+++ PASSAGE PROVIDED

Blogging for Show Hope- “What is one of your favorite stories of adoption?”

.ShowHope-Button One of my favorite adoption stories

“”You can make an A like this, ” Jerry inserted the pencil in her hand and guided her tracing effort. Her nose grazed the page, her ponytails painted the paper as she strained to focus on and control her chunky hand. A wobbly letter ‘A’ remained on the paper when she raised her head.”- Positive Adoption: A Memoir

We had been staying in the orphanage(in Poland) for less than a week and Jerry was teaching Ania the basics of the alphabet. This was all new to her. The letters. The time. The attention. We would stay there for four weeks in total before returning to the states and waiting on our second trip when we could bring a sibling group of four home.

Every adoption has a beginning. A seed. A thought. A thought-seed once buried in the fertile soil becomes a plant. And that plant of adoption continues to grow until it produces the fruit of adoption. The meeting. The court date. The papers signed. The flight (or drive) home.

++++++

** REQUIRED WORK **
a) Return the adoption blog post word for word, everything from "Every adoption has" down to "(or drive) home.".
b) Switch "Log On" to "Sign In" in the listing, leaving everything else unchanged. Give back only the lines from the one containing "Where should I click to: Switch" down to the one containing "Action: click(x=1165, y=297)".

+++ LISTED ENTRIES

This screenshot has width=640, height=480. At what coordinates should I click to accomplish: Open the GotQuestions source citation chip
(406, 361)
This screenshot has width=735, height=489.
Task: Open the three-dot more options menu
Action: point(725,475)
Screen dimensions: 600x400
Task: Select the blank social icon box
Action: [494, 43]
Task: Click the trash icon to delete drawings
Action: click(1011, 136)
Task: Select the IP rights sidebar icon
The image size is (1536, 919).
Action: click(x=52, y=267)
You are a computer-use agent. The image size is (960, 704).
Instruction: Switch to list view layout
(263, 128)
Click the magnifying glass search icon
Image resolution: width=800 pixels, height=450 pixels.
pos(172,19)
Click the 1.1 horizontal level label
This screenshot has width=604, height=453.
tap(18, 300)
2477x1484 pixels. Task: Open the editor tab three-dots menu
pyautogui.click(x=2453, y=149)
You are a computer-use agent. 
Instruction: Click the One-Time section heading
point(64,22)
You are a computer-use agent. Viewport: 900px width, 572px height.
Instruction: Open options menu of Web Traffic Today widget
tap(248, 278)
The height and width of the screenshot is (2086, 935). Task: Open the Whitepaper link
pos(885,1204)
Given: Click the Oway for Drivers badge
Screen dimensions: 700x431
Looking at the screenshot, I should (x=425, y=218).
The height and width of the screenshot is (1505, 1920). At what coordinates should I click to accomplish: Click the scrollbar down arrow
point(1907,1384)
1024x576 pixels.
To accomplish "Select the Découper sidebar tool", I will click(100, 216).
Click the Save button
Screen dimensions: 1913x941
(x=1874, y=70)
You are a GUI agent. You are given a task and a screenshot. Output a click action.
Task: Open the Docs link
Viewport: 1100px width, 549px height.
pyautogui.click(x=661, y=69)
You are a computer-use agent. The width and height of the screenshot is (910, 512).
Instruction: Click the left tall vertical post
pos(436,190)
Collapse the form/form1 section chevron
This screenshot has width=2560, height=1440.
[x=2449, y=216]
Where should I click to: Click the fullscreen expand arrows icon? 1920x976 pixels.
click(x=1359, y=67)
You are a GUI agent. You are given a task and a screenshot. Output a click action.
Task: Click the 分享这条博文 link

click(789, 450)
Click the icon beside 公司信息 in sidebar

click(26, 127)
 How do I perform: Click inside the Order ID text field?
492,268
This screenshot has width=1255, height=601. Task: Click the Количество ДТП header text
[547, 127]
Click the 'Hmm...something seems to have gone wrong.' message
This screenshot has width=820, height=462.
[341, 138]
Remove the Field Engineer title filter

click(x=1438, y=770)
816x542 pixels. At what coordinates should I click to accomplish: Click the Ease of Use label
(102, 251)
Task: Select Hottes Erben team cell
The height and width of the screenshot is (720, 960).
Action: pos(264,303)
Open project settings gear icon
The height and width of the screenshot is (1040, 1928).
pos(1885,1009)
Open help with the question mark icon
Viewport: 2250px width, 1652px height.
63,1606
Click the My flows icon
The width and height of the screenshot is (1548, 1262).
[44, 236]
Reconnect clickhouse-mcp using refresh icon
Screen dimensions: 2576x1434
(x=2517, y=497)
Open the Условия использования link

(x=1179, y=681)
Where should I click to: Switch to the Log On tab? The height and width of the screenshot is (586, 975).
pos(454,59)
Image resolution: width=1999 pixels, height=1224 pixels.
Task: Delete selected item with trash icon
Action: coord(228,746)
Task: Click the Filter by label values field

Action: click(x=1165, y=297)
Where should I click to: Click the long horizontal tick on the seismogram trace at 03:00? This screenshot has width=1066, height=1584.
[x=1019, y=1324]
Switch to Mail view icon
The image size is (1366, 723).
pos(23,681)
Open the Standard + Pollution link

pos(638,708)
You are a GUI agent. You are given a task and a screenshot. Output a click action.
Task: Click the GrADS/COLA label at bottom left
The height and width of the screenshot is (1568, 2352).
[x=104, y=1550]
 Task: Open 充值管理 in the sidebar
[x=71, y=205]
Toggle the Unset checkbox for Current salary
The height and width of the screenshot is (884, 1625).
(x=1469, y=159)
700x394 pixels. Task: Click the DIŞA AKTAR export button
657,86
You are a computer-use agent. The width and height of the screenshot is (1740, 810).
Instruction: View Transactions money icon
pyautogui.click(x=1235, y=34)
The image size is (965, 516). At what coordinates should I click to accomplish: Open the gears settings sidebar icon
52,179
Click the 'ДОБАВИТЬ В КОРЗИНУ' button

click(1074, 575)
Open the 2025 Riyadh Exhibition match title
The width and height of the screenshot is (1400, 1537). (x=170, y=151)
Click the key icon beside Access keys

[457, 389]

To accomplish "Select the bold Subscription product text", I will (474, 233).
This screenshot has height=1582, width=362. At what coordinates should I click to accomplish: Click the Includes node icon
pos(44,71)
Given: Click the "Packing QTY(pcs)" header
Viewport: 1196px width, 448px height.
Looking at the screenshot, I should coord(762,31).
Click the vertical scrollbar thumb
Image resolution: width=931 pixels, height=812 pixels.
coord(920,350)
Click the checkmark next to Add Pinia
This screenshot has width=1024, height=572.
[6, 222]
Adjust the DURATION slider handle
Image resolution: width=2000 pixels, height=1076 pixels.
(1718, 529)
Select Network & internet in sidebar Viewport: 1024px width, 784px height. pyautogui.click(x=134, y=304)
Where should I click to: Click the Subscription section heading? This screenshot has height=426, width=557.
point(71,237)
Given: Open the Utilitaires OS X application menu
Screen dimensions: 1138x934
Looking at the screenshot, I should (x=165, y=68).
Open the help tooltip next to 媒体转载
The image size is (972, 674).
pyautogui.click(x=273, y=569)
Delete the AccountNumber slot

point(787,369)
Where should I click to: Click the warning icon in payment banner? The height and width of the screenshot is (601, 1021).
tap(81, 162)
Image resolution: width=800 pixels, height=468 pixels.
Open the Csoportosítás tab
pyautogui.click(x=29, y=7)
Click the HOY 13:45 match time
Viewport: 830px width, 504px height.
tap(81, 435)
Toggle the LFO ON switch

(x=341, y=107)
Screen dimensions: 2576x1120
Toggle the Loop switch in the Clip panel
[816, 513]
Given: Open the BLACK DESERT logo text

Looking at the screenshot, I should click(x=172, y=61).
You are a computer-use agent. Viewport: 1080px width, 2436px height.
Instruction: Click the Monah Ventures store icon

++++++

** RESULTS FOR EACH TASK **
a)
Every adoption has a beginning. A seed. A thought. A thought-seed once buried in the fertile soil becomes a plant. And that plant of adoption continues to grow until it produces the fruit of adoption. The meeting. The court date. The papers signed. The flight (or drive) home.

b)
Where should I click to: Switch to the Sign In tab? The height and width of the screenshot is (586, 975).
pos(454,59)
Image resolution: width=1999 pixels, height=1224 pixels.
Task: Delete selected item with trash icon
Action: coord(228,746)
Task: Click the Filter by label values field

Action: click(x=1165, y=297)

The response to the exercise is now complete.